## Your assignment
Can you output every line of the data below, unchanged and in the same order?

## Task input
============
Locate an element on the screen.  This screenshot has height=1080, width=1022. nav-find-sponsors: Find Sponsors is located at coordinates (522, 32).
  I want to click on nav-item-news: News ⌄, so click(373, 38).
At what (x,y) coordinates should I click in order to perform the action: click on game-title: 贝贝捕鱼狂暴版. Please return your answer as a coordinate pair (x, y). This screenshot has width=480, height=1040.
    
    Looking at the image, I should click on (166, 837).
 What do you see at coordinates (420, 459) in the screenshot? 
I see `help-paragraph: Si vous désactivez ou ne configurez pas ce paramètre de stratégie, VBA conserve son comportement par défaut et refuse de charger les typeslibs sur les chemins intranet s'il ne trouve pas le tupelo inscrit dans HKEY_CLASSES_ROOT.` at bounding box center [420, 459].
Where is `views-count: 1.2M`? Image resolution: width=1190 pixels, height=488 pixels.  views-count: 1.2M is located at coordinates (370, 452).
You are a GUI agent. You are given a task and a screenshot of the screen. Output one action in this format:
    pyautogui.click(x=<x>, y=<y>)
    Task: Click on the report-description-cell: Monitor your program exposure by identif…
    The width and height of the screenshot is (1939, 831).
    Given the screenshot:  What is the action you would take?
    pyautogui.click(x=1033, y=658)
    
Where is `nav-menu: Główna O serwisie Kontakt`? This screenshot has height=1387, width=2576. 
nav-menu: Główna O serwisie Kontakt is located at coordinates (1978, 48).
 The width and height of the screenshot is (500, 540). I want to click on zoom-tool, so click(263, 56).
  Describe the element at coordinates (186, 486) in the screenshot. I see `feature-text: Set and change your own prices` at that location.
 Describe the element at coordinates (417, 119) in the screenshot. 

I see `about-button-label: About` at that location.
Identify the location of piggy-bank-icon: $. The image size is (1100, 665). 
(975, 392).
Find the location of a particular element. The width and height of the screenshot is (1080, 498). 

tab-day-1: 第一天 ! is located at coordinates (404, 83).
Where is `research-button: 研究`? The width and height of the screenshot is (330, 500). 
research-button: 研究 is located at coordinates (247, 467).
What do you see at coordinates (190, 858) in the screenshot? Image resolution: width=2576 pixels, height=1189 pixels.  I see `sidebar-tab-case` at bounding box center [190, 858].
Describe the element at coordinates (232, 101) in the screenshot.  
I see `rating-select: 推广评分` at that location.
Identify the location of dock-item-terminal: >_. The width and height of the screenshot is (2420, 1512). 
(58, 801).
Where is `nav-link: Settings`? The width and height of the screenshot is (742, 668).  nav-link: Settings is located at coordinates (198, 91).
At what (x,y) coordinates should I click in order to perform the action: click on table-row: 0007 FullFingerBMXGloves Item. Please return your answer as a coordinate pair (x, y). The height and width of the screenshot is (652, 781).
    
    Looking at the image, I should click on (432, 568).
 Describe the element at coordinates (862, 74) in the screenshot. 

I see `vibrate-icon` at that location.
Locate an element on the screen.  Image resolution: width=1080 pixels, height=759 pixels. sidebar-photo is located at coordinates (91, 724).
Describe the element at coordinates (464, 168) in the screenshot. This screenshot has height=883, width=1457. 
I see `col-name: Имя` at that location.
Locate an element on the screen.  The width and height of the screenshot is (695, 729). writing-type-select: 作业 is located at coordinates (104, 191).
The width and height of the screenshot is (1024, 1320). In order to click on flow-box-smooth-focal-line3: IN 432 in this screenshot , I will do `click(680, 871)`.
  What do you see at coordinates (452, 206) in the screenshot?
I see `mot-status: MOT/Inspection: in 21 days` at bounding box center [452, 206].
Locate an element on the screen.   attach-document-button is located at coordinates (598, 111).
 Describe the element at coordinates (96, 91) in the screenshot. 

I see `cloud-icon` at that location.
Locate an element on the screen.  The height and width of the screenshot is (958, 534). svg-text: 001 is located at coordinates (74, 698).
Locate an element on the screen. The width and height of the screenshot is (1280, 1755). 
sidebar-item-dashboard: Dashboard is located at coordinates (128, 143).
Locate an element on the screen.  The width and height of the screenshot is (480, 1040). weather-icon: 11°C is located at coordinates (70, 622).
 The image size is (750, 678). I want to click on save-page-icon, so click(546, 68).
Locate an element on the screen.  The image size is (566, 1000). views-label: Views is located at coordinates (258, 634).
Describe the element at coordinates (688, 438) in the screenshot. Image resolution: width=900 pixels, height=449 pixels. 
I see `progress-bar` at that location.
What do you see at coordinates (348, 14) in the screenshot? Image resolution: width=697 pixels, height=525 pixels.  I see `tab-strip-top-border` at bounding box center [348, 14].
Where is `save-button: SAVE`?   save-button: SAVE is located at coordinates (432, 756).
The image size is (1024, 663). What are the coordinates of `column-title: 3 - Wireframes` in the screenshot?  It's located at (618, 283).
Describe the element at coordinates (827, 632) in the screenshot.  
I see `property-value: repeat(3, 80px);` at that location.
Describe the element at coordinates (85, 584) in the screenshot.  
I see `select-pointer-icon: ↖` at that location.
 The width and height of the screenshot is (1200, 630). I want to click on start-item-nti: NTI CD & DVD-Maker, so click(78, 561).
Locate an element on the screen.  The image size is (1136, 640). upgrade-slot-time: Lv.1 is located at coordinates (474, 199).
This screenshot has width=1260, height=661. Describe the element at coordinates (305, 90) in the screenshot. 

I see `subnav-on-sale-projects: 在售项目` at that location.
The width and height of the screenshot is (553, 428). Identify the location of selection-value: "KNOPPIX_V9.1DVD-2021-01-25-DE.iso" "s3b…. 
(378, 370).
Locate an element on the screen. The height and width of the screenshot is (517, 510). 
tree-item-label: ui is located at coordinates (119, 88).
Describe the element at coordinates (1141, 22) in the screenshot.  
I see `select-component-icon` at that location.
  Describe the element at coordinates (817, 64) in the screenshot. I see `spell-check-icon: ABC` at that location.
============
## Task result
Locate an element on the screen.  This screenshot has height=1080, width=1022. nav-find-sponsors: Find Sponsors is located at coordinates (522, 32).
  I want to click on nav-item-news: News ⌄, so click(373, 38).
At what (x,y) coordinates should I click in order to perform the action: click on game-title: 贝贝捕鱼狂暴版. Please return your answer as a coordinate pair (x, y). This screenshot has width=480, height=1040.
    
    Looking at the image, I should click on (166, 837).
 What do you see at coordinates (420, 459) in the screenshot? 
I see `help-paragraph: Si vous désactivez ou ne configurez pas ce paramètre de stratégie, VBA conserve son comportement par défaut et refuse de charger les typeslibs sur les chemins intranet s'il ne trouve pas le tupelo inscrit dans HKEY_CLASSES_ROOT.` at bounding box center [420, 459].
Where is `views-count: 1.2M`? Image resolution: width=1190 pixels, height=488 pixels.  views-count: 1.2M is located at coordinates (370, 452).
You are a GUI agent. You are given a task and a screenshot of the screen. Output one action in this format:
    pyautogui.click(x=<x>, y=<y>)
    Task: Click on the report-description-cell: Monitor your program exposure by identif…
    The width and height of the screenshot is (1939, 831).
    Given the screenshot:  What is the action you would take?
    pyautogui.click(x=1033, y=658)
    
Where is `nav-menu: Główna O serwisie Kontakt`? This screenshot has height=1387, width=2576. 
nav-menu: Główna O serwisie Kontakt is located at coordinates (1978, 48).
 The width and height of the screenshot is (500, 540). I want to click on zoom-tool, so click(263, 56).
  Describe the element at coordinates (186, 486) in the screenshot. I see `feature-text: Set and change your own prices` at that location.
 Describe the element at coordinates (417, 119) in the screenshot. 

I see `about-button-label: About` at that location.
Identify the location of piggy-bank-icon: $. The image size is (1100, 665). 
(975, 392).
Find the location of a particular element. The width and height of the screenshot is (1080, 498). 

tab-day-1: 第一天 ! is located at coordinates (404, 83).
Where is `research-button: 研究`? The width and height of the screenshot is (330, 500). 
research-button: 研究 is located at coordinates (247, 467).
What do you see at coordinates (190, 858) in the screenshot? Image resolution: width=2576 pixels, height=1189 pixels.  I see `sidebar-tab-case` at bounding box center [190, 858].
Describe the element at coordinates (232, 101) in the screenshot.  
I see `rating-select: 推广评分` at that location.
Identify the location of dock-item-terminal: >_. The width and height of the screenshot is (2420, 1512). 
(58, 801).
Where is `nav-link: Settings`? The width and height of the screenshot is (742, 668).  nav-link: Settings is located at coordinates (198, 91).
At what (x,y) coordinates should I click in order to perform the action: click on table-row: 0007 FullFingerBMXGloves Item. Please return your answer as a coordinate pair (x, y). The height and width of the screenshot is (652, 781).
    
    Looking at the image, I should click on (432, 568).
 Describe the element at coordinates (862, 74) in the screenshot. 

I see `vibrate-icon` at that location.
Locate an element on the screen.  Image resolution: width=1080 pixels, height=759 pixels. sidebar-photo is located at coordinates (91, 724).
Describe the element at coordinates (464, 168) in the screenshot. This screenshot has height=883, width=1457. 
I see `col-name: Имя` at that location.
Locate an element on the screen.  The width and height of the screenshot is (695, 729). writing-type-select: 作业 is located at coordinates (104, 191).
The width and height of the screenshot is (1024, 1320). In order to click on flow-box-smooth-focal-line3: IN 432 in this screenshot , I will do `click(680, 871)`.
  What do you see at coordinates (452, 206) in the screenshot?
I see `mot-status: MOT/Inspection: in 21 days` at bounding box center [452, 206].
Locate an element on the screen.   attach-document-button is located at coordinates (598, 111).
 Describe the element at coordinates (96, 91) in the screenshot. 

I see `cloud-icon` at that location.
Locate an element on the screen.  The height and width of the screenshot is (958, 534). svg-text: 001 is located at coordinates (74, 698).
Locate an element on the screen. The width and height of the screenshot is (1280, 1755). 
sidebar-item-dashboard: Dashboard is located at coordinates (128, 143).
Locate an element on the screen.  The width and height of the screenshot is (480, 1040). weather-icon: 11°C is located at coordinates (70, 622).
 The image size is (750, 678). I want to click on save-page-icon, so click(546, 68).
Locate an element on the screen.  The image size is (566, 1000). views-label: Views is located at coordinates (258, 634).
Describe the element at coordinates (688, 438) in the screenshot. Image resolution: width=900 pixels, height=449 pixels. 
I see `progress-bar` at that location.
What do you see at coordinates (348, 14) in the screenshot? Image resolution: width=697 pixels, height=525 pixels.  I see `tab-strip-top-border` at bounding box center [348, 14].
Where is `save-button: SAVE`?   save-button: SAVE is located at coordinates (432, 756).
The image size is (1024, 663). What are the coordinates of `column-title: 3 - Wireframes` in the screenshot?  It's located at (618, 283).
Describe the element at coordinates (827, 632) in the screenshot.  
I see `property-value: repeat(3, 80px);` at that location.
Describe the element at coordinates (85, 584) in the screenshot.  
I see `select-pointer-icon: ↖` at that location.
 The width and height of the screenshot is (1200, 630). I want to click on start-item-nti: NTI CD & DVD-Maker, so click(78, 561).
Locate an element on the screen.  The image size is (1136, 640). upgrade-slot-time: Lv.1 is located at coordinates (474, 199).
This screenshot has width=1260, height=661. Describe the element at coordinates (305, 90) in the screenshot. 

I see `subnav-on-sale-projects: 在售项目` at that location.
The width and height of the screenshot is (553, 428). Identify the location of selection-value: "KNOPPIX_V9.1DVD-2021-01-25-DE.iso" "s3b…. 
(378, 370).
Locate an element on the screen. The height and width of the screenshot is (517, 510). 
tree-item-label: ui is located at coordinates (119, 88).
Describe the element at coordinates (1141, 22) in the screenshot.  
I see `select-component-icon` at that location.
  Describe the element at coordinates (817, 64) in the screenshot. I see `spell-check-icon: ABC` at that location.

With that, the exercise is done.